### INDICACIÓN
Presente como tabla Markdown, con las columnas "n" y "Línea", todo lo que va desde la línea que contiene "Given: Click the cart icon on the red button" hasta la que contiene "pos(407,166)", ambas incluidas. Omita las líneas en blanco.

Datos almacenados del conjunto:
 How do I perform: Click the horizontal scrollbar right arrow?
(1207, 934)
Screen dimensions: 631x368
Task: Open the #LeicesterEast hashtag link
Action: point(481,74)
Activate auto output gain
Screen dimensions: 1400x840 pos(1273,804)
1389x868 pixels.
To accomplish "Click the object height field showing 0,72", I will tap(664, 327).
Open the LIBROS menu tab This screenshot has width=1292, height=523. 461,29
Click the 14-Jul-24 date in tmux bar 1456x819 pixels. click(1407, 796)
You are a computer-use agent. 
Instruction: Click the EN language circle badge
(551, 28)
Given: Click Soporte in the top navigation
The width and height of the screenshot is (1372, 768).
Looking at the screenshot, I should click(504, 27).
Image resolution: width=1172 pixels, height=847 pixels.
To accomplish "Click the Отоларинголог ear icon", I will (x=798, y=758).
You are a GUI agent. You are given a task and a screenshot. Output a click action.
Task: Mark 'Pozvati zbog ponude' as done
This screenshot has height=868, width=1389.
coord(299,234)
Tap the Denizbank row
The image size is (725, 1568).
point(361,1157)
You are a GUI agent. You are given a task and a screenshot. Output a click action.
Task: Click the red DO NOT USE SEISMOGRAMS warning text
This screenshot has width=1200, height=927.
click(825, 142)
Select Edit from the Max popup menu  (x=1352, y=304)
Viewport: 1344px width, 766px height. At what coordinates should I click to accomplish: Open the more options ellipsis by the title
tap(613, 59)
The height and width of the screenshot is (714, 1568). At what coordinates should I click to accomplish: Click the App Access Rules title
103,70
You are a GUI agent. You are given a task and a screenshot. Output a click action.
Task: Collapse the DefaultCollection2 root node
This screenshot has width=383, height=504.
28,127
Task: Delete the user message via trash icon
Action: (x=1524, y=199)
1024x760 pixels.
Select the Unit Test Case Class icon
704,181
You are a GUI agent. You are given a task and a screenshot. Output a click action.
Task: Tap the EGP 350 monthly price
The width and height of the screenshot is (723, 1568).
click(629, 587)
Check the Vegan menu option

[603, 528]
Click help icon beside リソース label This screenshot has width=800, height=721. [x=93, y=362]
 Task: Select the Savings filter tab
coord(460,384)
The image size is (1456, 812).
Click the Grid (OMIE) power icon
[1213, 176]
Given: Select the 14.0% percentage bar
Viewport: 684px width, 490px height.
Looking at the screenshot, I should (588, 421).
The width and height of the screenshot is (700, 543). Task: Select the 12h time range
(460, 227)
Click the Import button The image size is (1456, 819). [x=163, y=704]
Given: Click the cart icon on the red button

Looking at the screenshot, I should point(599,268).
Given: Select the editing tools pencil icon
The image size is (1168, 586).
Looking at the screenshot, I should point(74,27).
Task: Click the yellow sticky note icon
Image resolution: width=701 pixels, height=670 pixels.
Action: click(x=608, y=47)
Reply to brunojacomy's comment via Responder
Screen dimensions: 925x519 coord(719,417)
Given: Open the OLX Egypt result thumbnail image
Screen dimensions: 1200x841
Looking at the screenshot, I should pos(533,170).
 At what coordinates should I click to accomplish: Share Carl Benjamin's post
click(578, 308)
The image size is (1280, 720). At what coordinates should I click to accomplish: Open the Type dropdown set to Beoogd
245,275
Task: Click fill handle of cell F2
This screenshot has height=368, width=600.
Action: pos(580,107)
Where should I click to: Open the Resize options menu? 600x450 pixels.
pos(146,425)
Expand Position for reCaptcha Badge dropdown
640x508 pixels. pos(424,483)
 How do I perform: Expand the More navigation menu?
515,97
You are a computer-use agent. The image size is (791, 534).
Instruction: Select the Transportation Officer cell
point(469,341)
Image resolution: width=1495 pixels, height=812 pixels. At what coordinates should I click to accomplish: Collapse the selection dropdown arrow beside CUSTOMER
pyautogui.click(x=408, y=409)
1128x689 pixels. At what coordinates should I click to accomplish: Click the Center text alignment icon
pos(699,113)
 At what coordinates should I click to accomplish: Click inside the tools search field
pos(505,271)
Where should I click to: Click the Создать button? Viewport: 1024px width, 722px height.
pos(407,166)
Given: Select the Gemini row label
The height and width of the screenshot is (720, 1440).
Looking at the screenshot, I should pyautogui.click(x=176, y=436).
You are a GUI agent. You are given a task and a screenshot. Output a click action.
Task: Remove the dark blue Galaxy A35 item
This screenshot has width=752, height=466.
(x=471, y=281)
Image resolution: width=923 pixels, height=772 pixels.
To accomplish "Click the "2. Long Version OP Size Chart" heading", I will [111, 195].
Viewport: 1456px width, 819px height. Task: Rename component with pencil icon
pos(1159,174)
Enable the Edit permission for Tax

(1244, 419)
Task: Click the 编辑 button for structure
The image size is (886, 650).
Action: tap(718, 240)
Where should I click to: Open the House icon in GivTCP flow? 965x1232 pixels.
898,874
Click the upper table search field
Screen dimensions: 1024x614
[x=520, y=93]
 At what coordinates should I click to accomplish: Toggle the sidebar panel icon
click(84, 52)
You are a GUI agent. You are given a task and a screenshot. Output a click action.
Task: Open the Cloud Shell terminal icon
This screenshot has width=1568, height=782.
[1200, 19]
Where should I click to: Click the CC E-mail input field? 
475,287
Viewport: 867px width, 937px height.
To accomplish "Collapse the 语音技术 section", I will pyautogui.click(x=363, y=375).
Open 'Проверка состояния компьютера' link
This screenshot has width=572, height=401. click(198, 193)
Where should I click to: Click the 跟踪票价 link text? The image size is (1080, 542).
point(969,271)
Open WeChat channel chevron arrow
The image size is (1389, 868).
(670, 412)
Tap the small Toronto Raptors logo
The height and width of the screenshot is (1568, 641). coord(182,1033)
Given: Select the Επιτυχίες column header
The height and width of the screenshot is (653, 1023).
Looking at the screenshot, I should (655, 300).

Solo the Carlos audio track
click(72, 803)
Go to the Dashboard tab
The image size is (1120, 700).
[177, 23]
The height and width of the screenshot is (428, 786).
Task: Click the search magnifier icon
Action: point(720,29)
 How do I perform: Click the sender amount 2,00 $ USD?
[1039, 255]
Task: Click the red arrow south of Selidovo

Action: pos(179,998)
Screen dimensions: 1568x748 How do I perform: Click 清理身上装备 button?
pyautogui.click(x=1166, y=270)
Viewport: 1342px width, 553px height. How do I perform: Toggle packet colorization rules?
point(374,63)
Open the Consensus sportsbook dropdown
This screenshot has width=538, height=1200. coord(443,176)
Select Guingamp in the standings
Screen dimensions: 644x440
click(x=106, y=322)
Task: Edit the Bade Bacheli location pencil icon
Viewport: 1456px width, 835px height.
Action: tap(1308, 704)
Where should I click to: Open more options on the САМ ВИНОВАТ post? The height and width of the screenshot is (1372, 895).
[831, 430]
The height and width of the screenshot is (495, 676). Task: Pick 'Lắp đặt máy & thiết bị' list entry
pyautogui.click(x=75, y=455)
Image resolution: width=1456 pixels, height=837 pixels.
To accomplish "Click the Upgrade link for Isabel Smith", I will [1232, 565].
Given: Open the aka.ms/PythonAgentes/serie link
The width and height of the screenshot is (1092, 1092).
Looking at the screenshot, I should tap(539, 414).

### TAREA RESUELTA
| n | Línea |
|---|---|
| 1 | Given: Click the cart icon on the red button |
| 2 | Looking at the screenshot, I should point(599,268). |
| 3 | Given: Select the editing tools pencil icon |
| 4 | The image size is (1168, 586). |
| 5 | Looking at the screenshot, I should point(74,27). |
| 6 | Task: Click the yellow sticky note icon |
| 7 | Image resolution: width=701 pixels, height=670 pixels. |
| 8 | Action: click(x=608, y=47) |
| 9 | Reply to brunojacomy's comment via Responder |
| 10 | Screen dimensions: 925x519 coord(719,417) |
| 11 | Given: Open the OLX Egypt result thumbnail image |
| 12 | Screen dimensions: 1200x841 |
| 13 | Looking at the screenshot, I should pos(533,170). |
| 14 |  At what coordinates should I click to accomplish: Share Carl Benjamin's post |
| 15 | click(578, 308) |
| 16 | The image size is (1280, 720). At what coordinates should I click to accomplish: Open the Type dropdown set to Beoogd |
| 17 | 245,275 |
| 18 | Task: Click fill handle of cell F2 |
| 19 | This screenshot has height=368, width=600. |
| 20 | Action: pos(580,107) |
| 21 | Where should I click to: Open the Resize options menu? 600x450 pixels. |
| 22 | pos(146,425) |
| 23 | Expand Position for reCaptcha Badge dropdown |
| 24 | 640x508 pixels. pos(424,483) |
| 25 |  How do I perform: Expand the More navigation menu? |
| 26 | 515,97 |
| 27 | You are a computer-use agent. The image size is (791, 534). |
| 28 | Instruction: Select the Transportation Officer cell |
| 29 | point(469,341) |
| 30 | Image resolution: width=1495 pixels, height=812 pixels. At what coordinates should I click to accomplish: Collapse the selection dropdown arrow beside CUSTOMER |
| 31 | pyautogui.click(x=408, y=409) |
| 32 | 1128x689 pixels. At what coordinates should I click to accomplish: Click the Center text alignment icon |
| 33 | pos(699,113) |
| 34 |  At what coordinates should I click to accomplish: Click inside the tools search field |
| 35 | pos(505,271) |
| 36 | Where should I click to: Click the Создать button? Viewport: 1024px width, 722px height. |
| 37 | pos(407,166) |